Said is also known for her social commitment. At TEDxCairo in 2011, she sang “The Day the People Changed”, a new song she participated in composing about the Egyptian revolution. In 2013, she worked with composer Eugenio Bennato at the Teatro San Carlo on an educational project about the Arab Spring. She represented Egypt on Human Rights Day several times and appeared at the United Nations in Geneva together with Juan Diego Flórez where she committed herself to the musical education of children and young people. In 2016 she was the first opera singer to receive the Creativity Award from Egypt.
She was also honored by the National Council for Women that same year. On 25 September 2021 she performed at Global Citizen Live in Paris, along with Elton John, Ed Sheeran, and other well known stars.
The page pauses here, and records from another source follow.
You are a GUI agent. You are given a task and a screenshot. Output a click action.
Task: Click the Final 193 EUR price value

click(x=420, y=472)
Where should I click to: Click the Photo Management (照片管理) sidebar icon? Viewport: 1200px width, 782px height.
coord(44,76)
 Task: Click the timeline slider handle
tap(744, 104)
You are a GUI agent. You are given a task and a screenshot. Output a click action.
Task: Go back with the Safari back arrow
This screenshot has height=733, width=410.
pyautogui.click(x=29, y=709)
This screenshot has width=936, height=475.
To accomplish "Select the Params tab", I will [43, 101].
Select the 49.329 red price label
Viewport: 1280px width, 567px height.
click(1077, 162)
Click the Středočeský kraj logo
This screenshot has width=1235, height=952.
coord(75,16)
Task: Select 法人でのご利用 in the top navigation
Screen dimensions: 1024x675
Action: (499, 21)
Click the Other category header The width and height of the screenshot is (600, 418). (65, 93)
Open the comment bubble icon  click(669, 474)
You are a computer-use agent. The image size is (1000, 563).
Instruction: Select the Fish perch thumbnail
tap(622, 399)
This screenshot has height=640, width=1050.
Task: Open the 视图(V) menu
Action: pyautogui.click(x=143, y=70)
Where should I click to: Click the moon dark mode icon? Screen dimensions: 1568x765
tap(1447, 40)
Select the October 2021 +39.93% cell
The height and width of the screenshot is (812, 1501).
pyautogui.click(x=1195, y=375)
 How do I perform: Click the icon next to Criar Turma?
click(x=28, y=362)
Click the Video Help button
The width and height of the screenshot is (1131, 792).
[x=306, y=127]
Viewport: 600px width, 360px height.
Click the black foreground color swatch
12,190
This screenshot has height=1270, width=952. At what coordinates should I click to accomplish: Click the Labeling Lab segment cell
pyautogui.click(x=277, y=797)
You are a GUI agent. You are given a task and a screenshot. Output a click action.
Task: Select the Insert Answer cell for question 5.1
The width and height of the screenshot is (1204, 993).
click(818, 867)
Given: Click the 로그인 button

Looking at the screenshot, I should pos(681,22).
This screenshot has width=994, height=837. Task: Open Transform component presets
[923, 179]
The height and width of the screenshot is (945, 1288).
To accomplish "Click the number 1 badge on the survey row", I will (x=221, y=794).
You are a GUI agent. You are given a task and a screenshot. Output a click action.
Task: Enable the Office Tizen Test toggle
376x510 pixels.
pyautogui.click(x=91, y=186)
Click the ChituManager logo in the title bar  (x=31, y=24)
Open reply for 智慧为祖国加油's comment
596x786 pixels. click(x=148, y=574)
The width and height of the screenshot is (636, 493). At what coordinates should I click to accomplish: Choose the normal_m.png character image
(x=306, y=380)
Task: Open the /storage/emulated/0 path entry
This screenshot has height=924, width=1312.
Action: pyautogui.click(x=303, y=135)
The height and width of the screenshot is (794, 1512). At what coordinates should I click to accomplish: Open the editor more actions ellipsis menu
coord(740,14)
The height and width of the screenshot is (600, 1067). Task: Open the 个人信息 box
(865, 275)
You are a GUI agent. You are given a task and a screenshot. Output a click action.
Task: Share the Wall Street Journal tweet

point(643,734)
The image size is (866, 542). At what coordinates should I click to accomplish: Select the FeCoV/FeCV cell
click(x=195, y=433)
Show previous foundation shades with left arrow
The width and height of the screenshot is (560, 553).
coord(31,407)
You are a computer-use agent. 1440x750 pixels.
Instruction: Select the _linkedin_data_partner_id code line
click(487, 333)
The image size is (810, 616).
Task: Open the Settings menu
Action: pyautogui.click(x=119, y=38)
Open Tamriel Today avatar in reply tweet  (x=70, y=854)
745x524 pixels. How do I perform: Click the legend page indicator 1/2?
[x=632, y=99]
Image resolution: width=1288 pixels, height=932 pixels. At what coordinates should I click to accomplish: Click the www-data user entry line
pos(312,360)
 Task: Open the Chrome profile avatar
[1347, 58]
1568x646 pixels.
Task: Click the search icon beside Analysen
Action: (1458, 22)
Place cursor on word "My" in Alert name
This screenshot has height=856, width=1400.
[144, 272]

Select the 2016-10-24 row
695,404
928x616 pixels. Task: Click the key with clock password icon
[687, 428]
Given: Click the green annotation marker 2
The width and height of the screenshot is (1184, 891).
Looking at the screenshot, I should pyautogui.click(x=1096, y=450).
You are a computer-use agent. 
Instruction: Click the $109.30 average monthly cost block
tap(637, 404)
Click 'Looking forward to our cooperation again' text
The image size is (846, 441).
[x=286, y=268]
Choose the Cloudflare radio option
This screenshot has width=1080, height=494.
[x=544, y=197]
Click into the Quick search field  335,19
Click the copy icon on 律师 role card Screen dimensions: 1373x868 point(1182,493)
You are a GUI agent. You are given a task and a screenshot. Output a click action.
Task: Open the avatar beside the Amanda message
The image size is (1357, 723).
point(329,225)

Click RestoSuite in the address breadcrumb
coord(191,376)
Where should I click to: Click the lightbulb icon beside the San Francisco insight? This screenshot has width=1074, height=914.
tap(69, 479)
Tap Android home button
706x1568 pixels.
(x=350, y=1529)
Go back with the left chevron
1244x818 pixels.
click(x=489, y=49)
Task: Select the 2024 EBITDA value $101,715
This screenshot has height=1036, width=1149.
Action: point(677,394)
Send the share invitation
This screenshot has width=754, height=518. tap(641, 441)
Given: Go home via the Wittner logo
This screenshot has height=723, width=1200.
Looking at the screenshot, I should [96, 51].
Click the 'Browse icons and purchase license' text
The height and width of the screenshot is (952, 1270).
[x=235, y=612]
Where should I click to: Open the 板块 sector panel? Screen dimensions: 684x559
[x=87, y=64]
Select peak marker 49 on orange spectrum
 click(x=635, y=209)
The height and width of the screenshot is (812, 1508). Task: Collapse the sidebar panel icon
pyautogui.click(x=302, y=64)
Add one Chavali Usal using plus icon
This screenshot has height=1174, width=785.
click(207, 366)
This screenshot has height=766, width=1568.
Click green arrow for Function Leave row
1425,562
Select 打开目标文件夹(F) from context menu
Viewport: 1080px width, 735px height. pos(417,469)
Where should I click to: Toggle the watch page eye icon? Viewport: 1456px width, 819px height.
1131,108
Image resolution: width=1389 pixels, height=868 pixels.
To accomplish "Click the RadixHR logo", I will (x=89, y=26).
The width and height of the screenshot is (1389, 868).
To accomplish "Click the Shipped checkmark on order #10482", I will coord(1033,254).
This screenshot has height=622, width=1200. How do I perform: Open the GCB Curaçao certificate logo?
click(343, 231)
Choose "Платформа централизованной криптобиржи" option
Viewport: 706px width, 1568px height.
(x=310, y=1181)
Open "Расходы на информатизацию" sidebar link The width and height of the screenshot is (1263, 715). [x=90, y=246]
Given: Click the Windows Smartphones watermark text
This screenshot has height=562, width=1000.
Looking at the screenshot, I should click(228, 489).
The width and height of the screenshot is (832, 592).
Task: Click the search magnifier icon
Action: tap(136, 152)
In 2023, Fatma Said accompanied by the United Philharmonic Orchestra led by Conductor Nader Abbassi held a concert in newly opened Grand Egyptian Museum. A number of public figures and foreign ambassadors attended the concert where she performed songs in Arabic and Egyptian dialect such as a delightful rendition of "Masr Heya Ommi" receiving more than 2 million views on her YouTube channel.

== Awards ==

- First Prize in the German Young Musicians’ Competition Jugend musiziert, 2006 and 2009
- Winner of the Grand Prix of the 1st International Giulio Perotti Singing Competition, 5-11 February 2011 in Ueckermünde
- 2nd prize and silver medal at the XVI. Robert Schumann International Competition for Pianists and Singers in Zwickau 2012
- 1st Prize and Doğuş Audience Prize at the Leyla Gencer International Opera Competition in Istanbul 2012
- Egyptian State Creativity Award 2016
- 1st prize at the 8th Veronica Dunne International Singing Competition in Dublin 2016
- Honorary Award of the National Council for Women in Egypt 2016
- One of 2016's BBC Radio 3 New Generation Artists
- 2021 BBC Music Magazine Newcomer of the Year and Vocal Award for her debut album, El Nour
- 2021 OPUS Klassik Young artist (vocals)]
- 2021 Gramophone Classical Music Award for Best Song Album, Young Artist of the Year
- 2023 Rafik Hariri Award for Artistic Excellence

== Discography ==

- 2017: Wolfgang Amadeus Mozart: The Magic Flute. From La Scala in Milan with Fatma Said as Pamina, directed by Peter Stein, conducted by Ádám Fischer. DVD / Blu-ray released by CMajor.
- 2018: Christoph Willibald Gluck: Orfeo ed Euridice. From La Scala in Milan with Fatma Said as Amour, directed by John Fulljames and Hofesh Shechter, conducted by Michele Mariotti. DVD / Blu-ray released by Belvedere.
- 2020: Fatma Said – El Nour. (Warner Classics, originally released: 16 October 2020) French, Spanish and Arabic songs. Featuring Malcolm Martineau (piano), Rafael Aguirre Miñarro (guitar), Burcu Karadag (nay), Tim Allhoff (piano) and the vision string quartet.
- 2021: Featured on Jakub Józef Orliński's Anima Aeterna (Warner Classics, released 29 October 2021).
- 2022: Kaleidoscope – Fatma Said. (Warner Classics, released: 2 September 2022) Featuring Tim Allhoff (piano), Christian Gerber (Musiker) (bandoneon), Marianne Crebassa (mezzo-soprano), Lucienne Renaudin Vary (trumpet), vision string quartet, Quinteto Angel, Henning Sieverts (bass), Monte-Carlo Philharmonic Orchestra, and Sascha Goetzel (conductor).